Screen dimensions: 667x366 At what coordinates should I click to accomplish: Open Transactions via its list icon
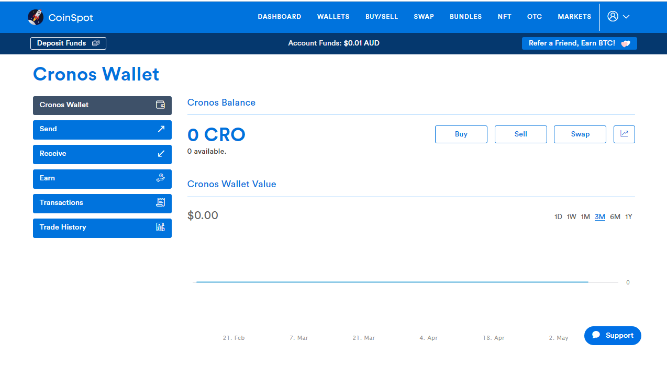161,203
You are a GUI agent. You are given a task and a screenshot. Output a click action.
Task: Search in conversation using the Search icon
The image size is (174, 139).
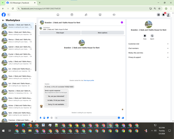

+ + + +

What this task involves: Set down the lines from the one containing "You are a GUI" through the last line of the records above, both included, exactly as they appear and with no other text. Pictures should not be set down.

Solved problem:
You are a GUI agent. You are given a task and a screenshot. Output a click action.
Task: Search in conversation using the Search icon
The image size is (174, 139).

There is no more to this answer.